PUERTO LIBERTAD
Más ventana y menos muro
Hay una consigna que por salud mental -individual y colectiva- uno tarde o temprano debería adoptar; y mientras más temprano, mejor.
Me refiero al propósito personal (nadie más puede lograrlo por uno) de ser capaz de encontrar en cada día, en cada diálogo, en cada persona que se le cruce por el camino, algo valioso y rescatable.
Es una consigna que sirve a la vez como bálsamo y vacuna, y que sin pretender apuntarle a la inexistente fórmula de la felicidad, sí ayuda a percibirnos como criaturas más positivas, y a erradicar el tono gris que se va apilando en nuestras líneas de expresión.
Si de todas maneras hay tareas que debemos cumplir y personas con las que tenemos que interactuar; si hay dolores inevitables y fracasos irreversibles, ¿por qué no inventarnos una coladera de pesares y aburrimientos, y que pasen inexorables los chorros de pequeñas o grandes tormentas, y nos quede la posibilidad de conservar siempre algo bueno en el cedazo?
Llevo muchos años (sin duda más de los que hubiera querido) asistiendo a talleres casi todos bastante ingenuos y clonados, en los que se pretende que uno abrace a desconocidos, le cuente sus penas al que no tiene nada que ver, y escriba al final una carta de pseudocompromisos que muy posiblemente jamás cumplirá.
Pero quizá lo menos emocionante y productivo de esos mal llamados encuentros (rara vez me han servido para encontrar algo), no radica tanto en la dinámica, en el instructor o en el grupo, sino en la propia actitud de uno mismo frente al evento per se.
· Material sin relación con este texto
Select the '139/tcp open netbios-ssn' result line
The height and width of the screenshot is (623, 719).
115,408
Así es que al más reciente decidí ir con otro chip. Si de todas maneras yo tenía que estar ahí, pues intentaría que valiera la pena.
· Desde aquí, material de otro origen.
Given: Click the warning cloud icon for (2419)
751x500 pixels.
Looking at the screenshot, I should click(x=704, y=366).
Llevé mi coladera imaginaria, y me dispuse a filtrar mañas y escepticismos, y a conservar para los demás y para mi, algo gratificante. Y se logró.
Y eso es extrapolable a cientos de situaciones de la vida cotidiana. Tener una mirada más predispuesta a lo útil que a lo estéril, a lo placentero que a lo deprimente, a lo inteligente que a lo torpe, no va a evitar la tercera guerra mundial, ni descubrirá la vacuna contra el SIDA; pero nos ayudará a ser más solución que problema, más escuela y menos cárcel, más ventana y menos muro.
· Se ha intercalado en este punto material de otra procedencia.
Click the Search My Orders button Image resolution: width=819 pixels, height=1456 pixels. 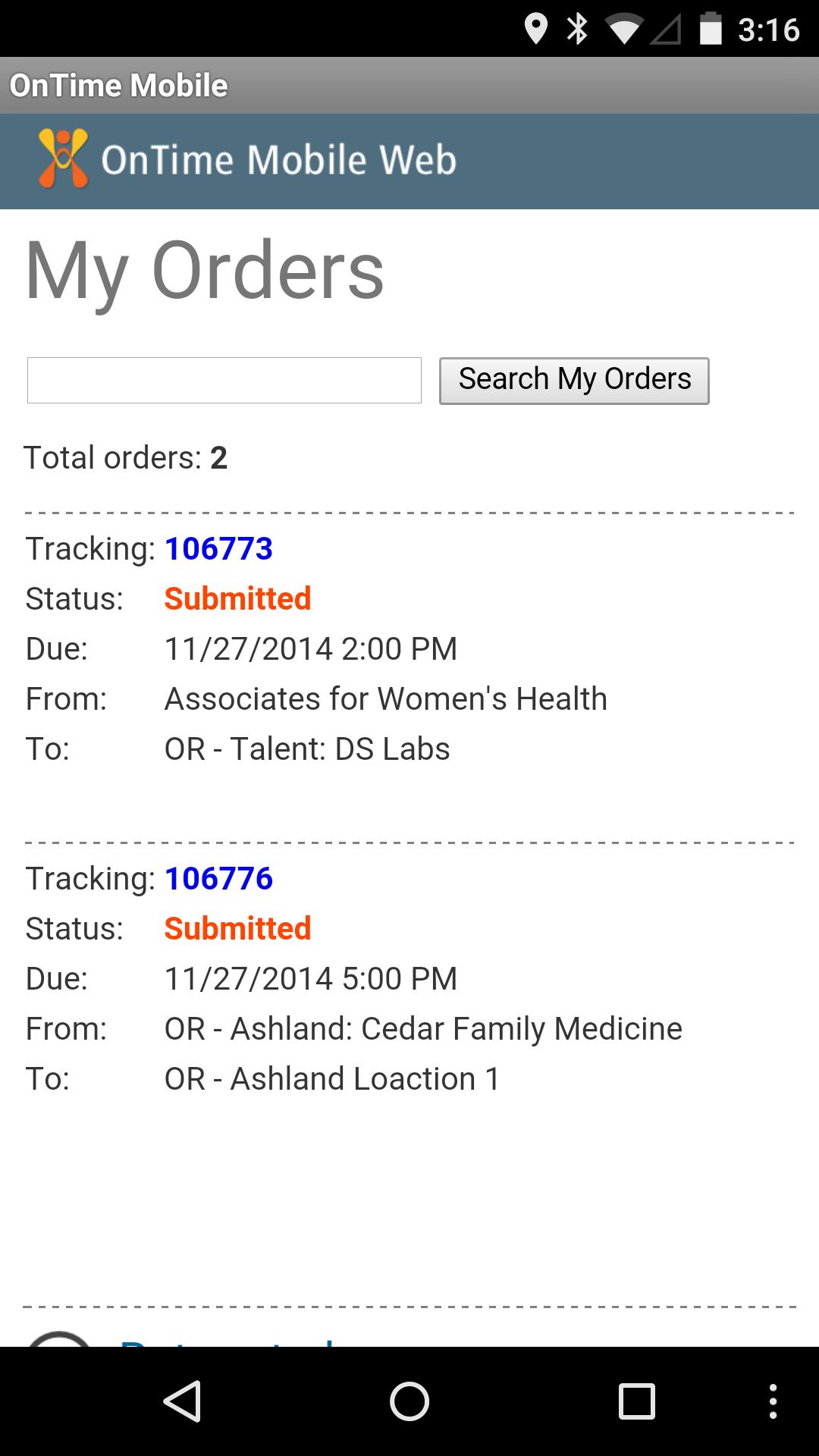574,380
De todas maneras el tiempo pasa, las células mueren y nos cansamos de algunas cosas; pero ése no es el problema: lo malo no es envejecer, ni tener arrugas en la piel. Lo triste es tenerlas en el ánimo, en la memoria, en los afectos.
Lo grave es permitir que la indolencia, la tristeza o la ira abran surcos en el corazón propio y ajeno, y que desprovistos de los salvavidas que nosotros mismos no hayamos sido capaces de construir, nos hundamos en las arrugas del espíritu. Personalmente, son las únicas arrugas que me interesa evitar.
De las otras me siento orgullosa, porque son el “confieso que he vivido” con la piel como testigo.